■ Task details ■
Where in the entries below does "header" appear? Copy every line that has it.

■ Supplied material ■
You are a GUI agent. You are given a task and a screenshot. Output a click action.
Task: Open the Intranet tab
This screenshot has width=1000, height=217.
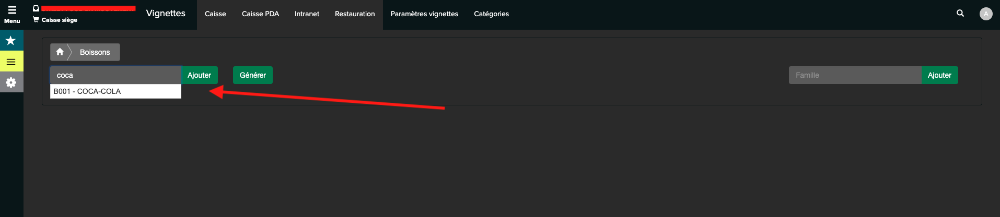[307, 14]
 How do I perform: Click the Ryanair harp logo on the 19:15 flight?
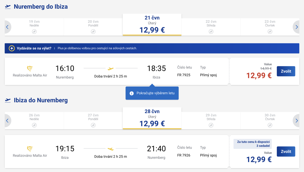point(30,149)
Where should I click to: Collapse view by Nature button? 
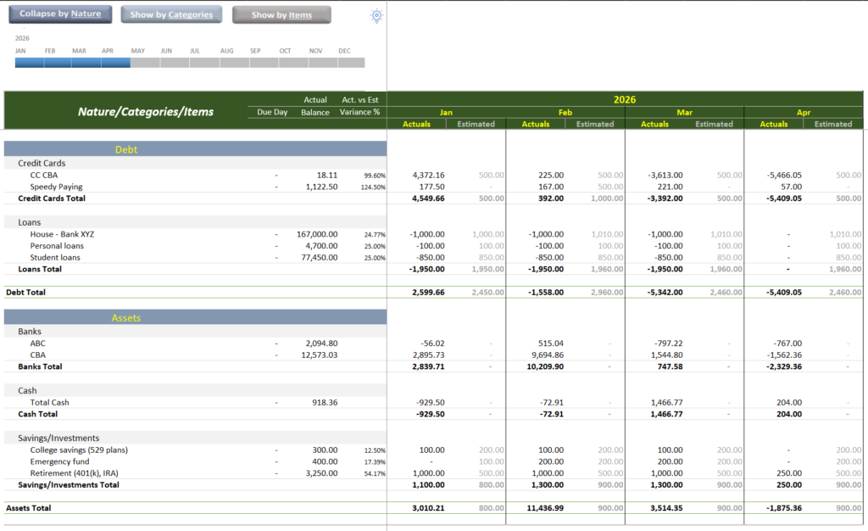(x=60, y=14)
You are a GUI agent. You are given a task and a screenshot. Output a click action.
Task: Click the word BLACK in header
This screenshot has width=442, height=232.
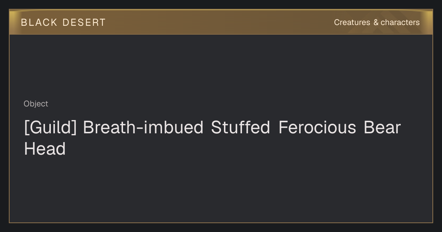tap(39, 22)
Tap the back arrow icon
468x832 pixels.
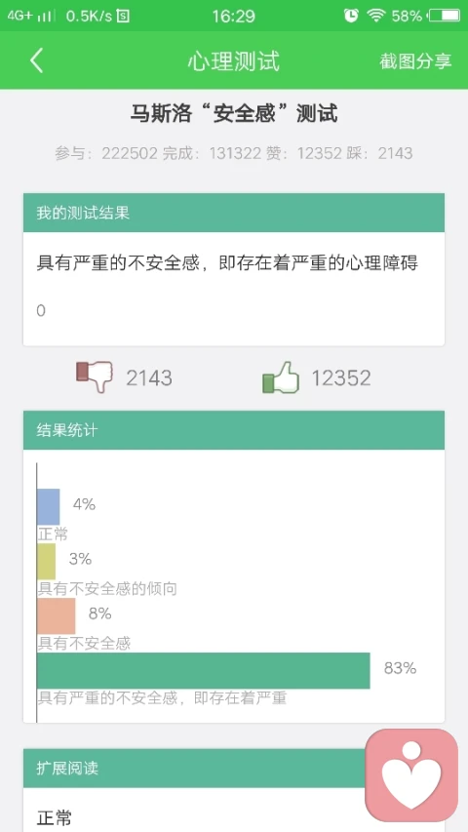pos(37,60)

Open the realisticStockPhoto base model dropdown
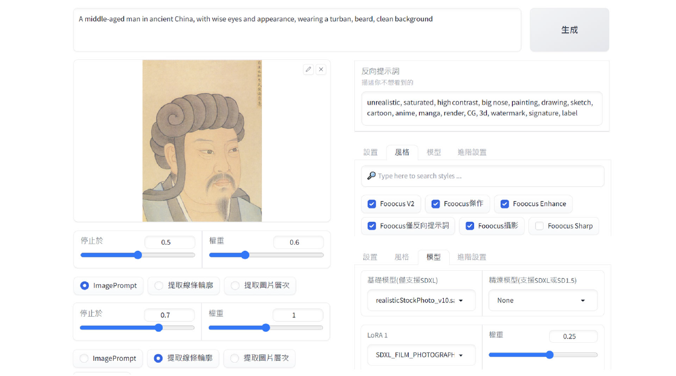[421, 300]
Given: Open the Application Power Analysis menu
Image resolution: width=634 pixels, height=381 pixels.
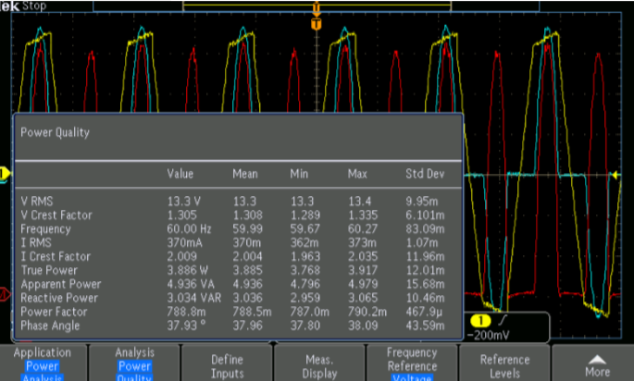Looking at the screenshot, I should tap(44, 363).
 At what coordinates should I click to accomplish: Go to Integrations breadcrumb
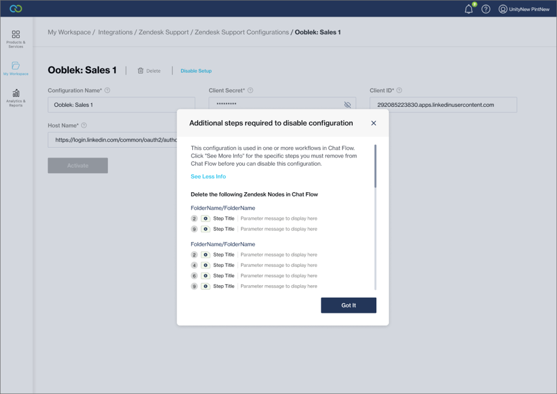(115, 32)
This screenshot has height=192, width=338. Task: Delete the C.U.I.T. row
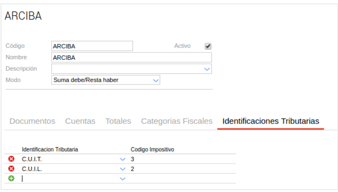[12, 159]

---

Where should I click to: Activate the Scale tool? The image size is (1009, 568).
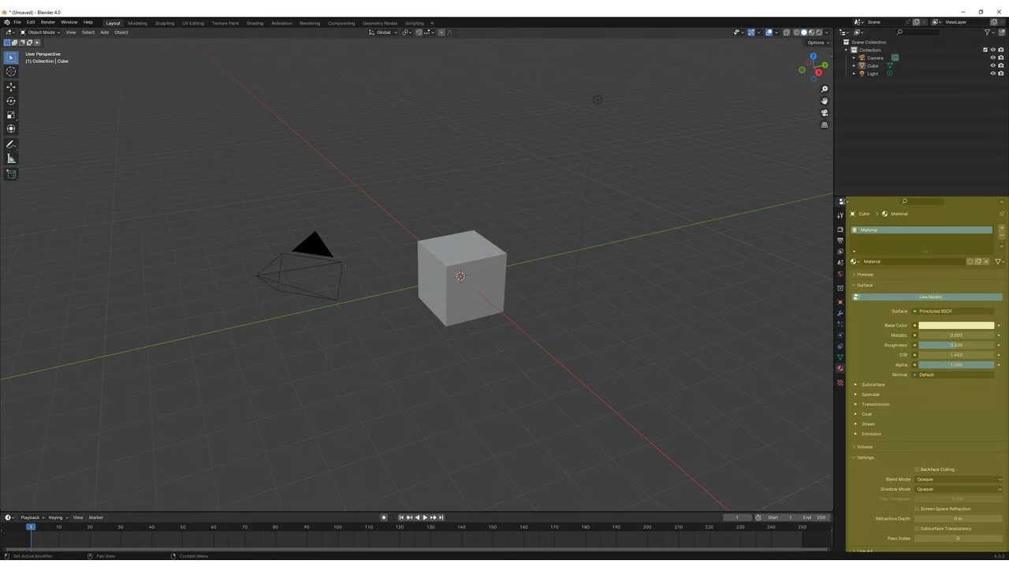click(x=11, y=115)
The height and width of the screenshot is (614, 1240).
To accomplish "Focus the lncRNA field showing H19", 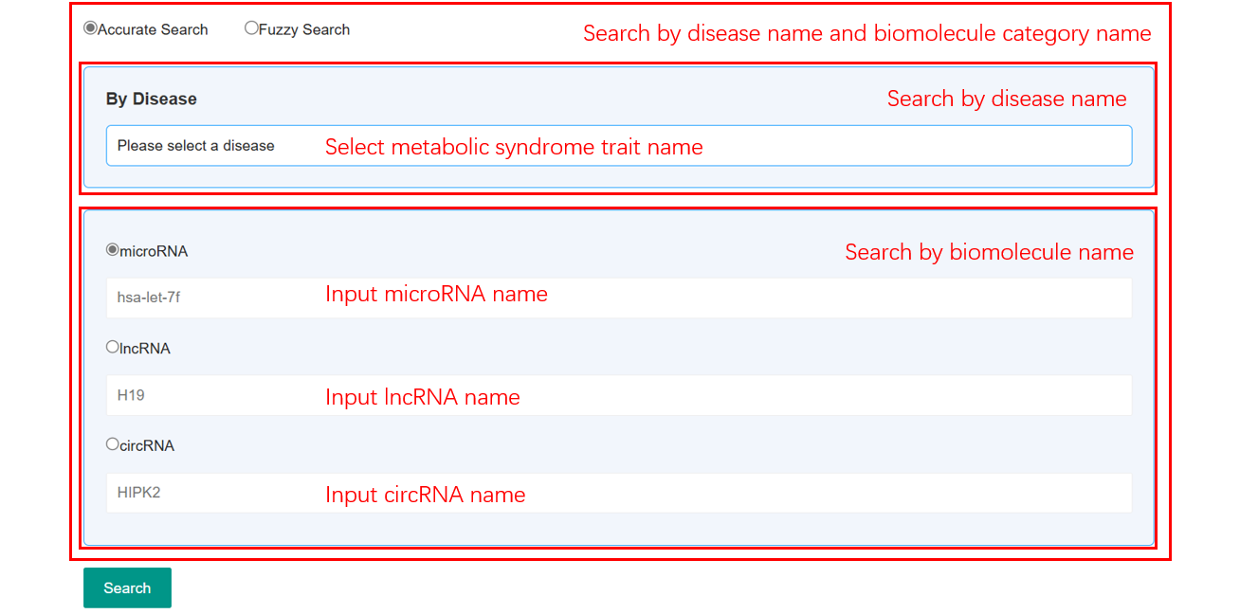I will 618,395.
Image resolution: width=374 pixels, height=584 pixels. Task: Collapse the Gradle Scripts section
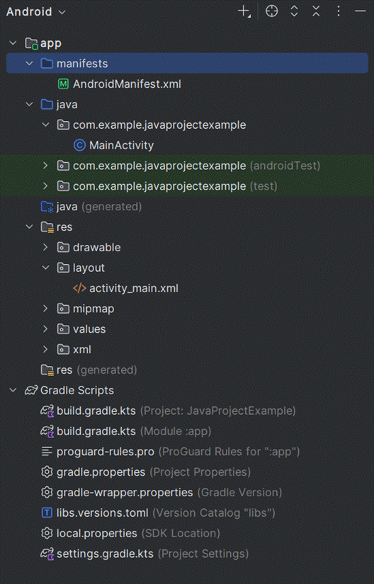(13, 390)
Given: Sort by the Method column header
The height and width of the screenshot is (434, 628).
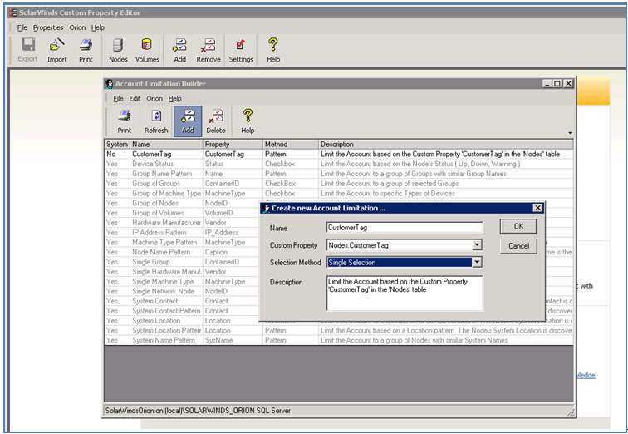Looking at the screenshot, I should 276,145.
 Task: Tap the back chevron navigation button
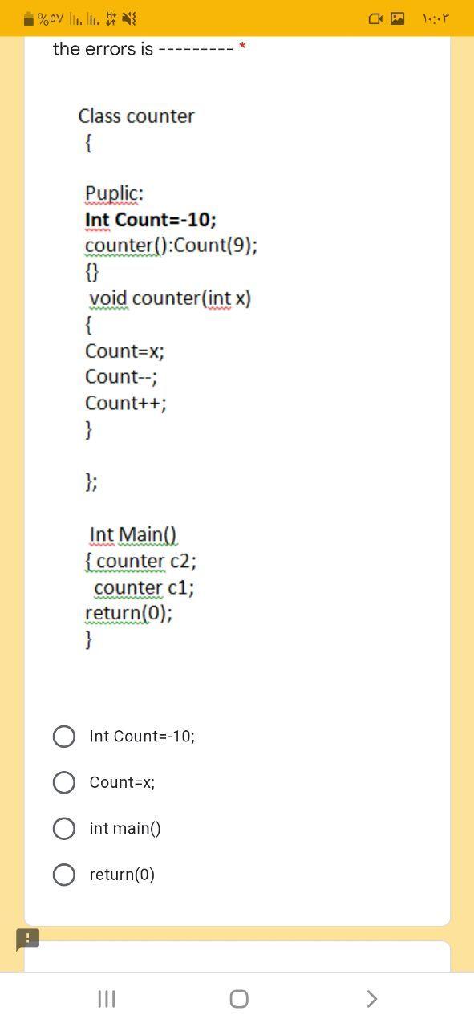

--

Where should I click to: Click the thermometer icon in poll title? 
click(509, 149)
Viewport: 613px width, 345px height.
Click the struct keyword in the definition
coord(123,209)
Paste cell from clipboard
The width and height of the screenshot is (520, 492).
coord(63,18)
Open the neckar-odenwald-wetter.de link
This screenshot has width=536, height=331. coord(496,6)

■ Problem solution ■
Task: Click the word BLACK in header
Given: Sort by the Method column header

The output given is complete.